Sphingosine kinase 1 mediates neuroinflammation following cerebral ischemia.

Sphingosine kinases (Sphks) are the rate-limiting kinases in the generation of sphingosine-1-phosphate, which is a well-established intracellular pro-survival lipid mediator. Sphk2 has been reported to be protective following experimental stroke. We investigated the role of Sphk1 in cerebral ischemia using a mouse middle cerebral artery occlusion (MCAO) model and an in vitro glucose-oxygen deprivation (OGD) model. Sphk expression and activity were assessed in the ischemic brain with quantitative PCR (qPCR), Western blot, immunohistochemistry and enzyme-linked immunosorbent assay (ELISA). Pharmacological and gene knockdown approaches were utilized to investigate the effects of Sphk1 on stroke outcomes. The expression of Sphk1 but not that of Sphk2 was rapidly induced in the cortical penumbra over 96h after MCAO, and the microglia were one of the major cellular sources of Sphk1 induction. Consistently, Sphk activity was enhanced in the cortical penumbra. In contrast to the protective role of Sphk2, pharmacological inhibition and cortical knockdown of Sphk1 reduced infarction at 24 and 96h after reperfusion.

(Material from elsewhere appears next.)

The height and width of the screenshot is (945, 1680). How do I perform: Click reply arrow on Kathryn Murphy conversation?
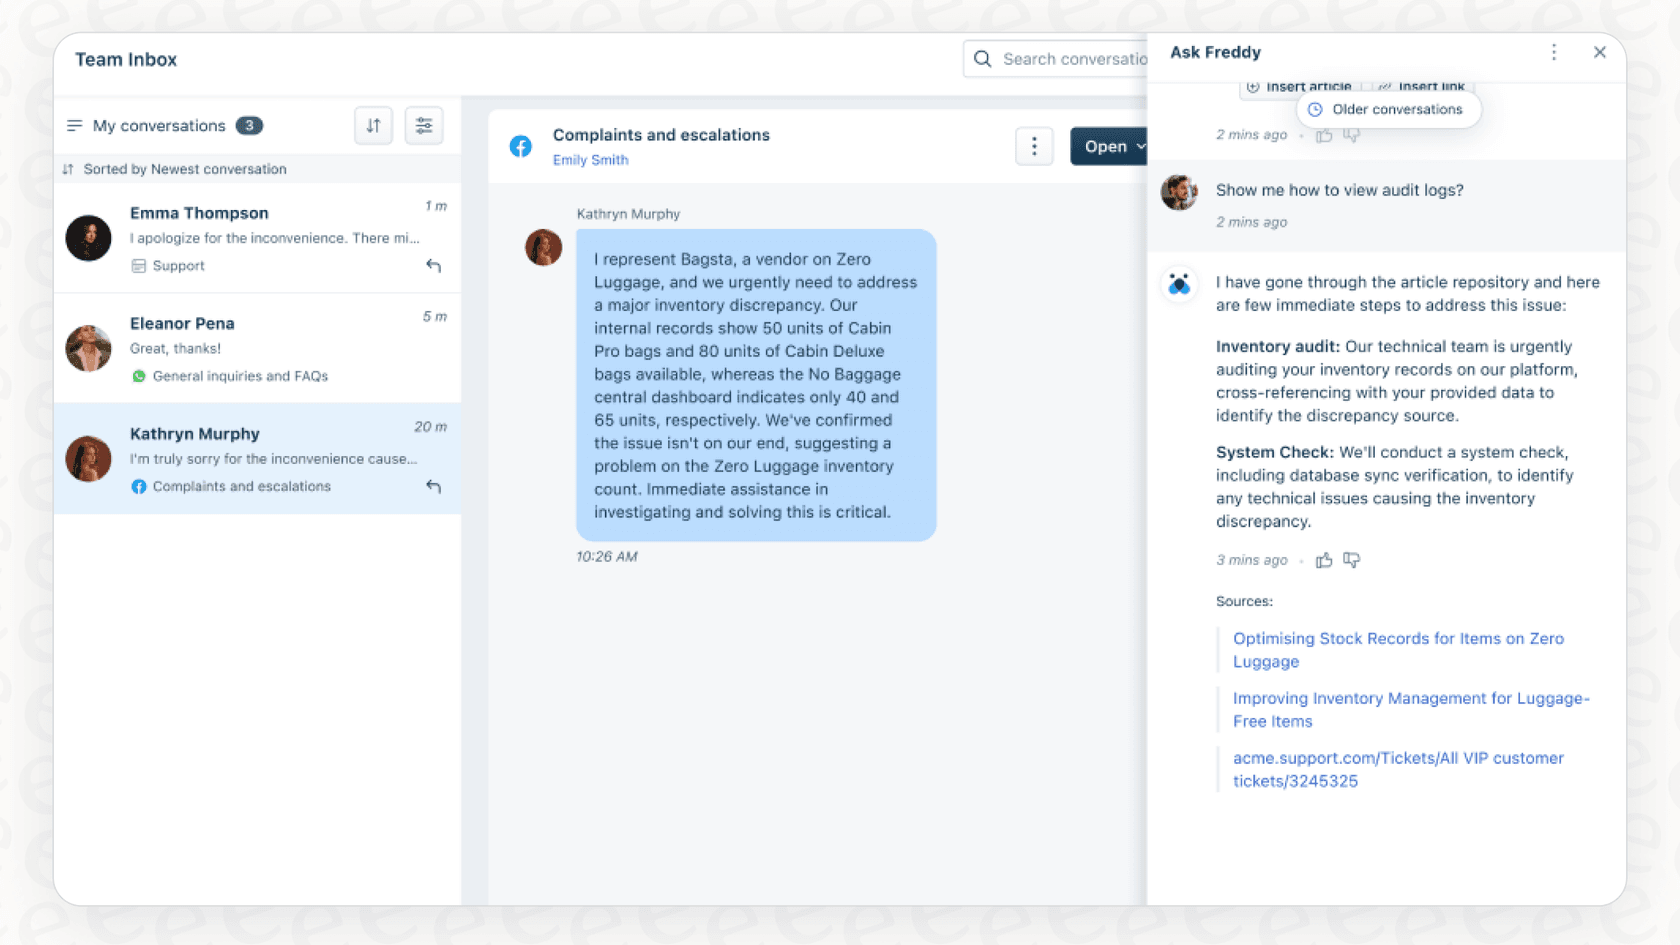(x=433, y=486)
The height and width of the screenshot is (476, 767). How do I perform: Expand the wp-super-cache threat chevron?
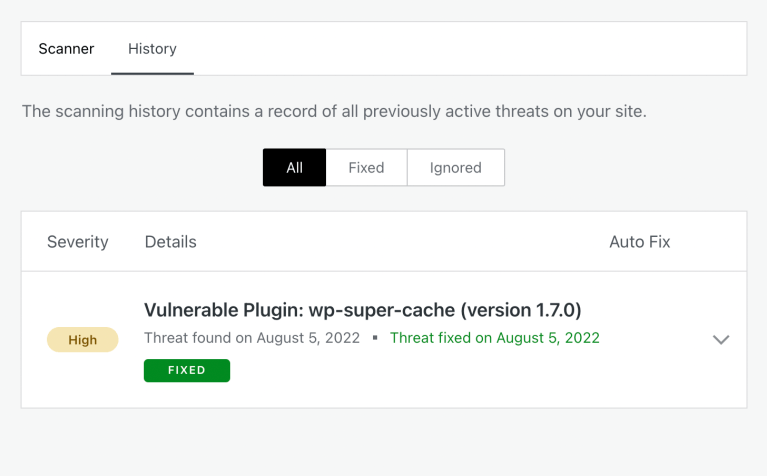point(720,340)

Additionally, the Sphk1 inhibitor improved the neurological deficits at 96h after reperfusion. Mechanistically, Sphk1 inhibition and knockdown significantly attenuated MCAO-induced expression of inflammatory mediators in the cortical penumbra. Moreover, using a conditioned medium transfer approach, we demonstrated that OGD-treated neurons induced the expression of Sphk1 and pro-inflammatory mediators in primary microglia, and the microglial induction of pro-inflammatory mediators by ischemic neurons was blunted by Sphk1 inhibition. Taken together, our results indicate that Sphk1 plays an essential role in mediating post-stroke neuroinflammation.